Provided material:
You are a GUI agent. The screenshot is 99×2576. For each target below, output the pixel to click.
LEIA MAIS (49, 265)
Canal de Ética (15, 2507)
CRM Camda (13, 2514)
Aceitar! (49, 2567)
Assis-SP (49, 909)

About this exercise: Please copy the entire listing, leaving each line exactly as written.

Result of the exercise:
You are a GUI agent. The screenshot is 99×2576. For each target below, output the pixel to click.
LEIA MAIS (49, 265)
Canal de Ética (15, 2507)
CRM Camda (13, 2514)
Aceitar! (49, 2567)
Assis-SP (49, 909)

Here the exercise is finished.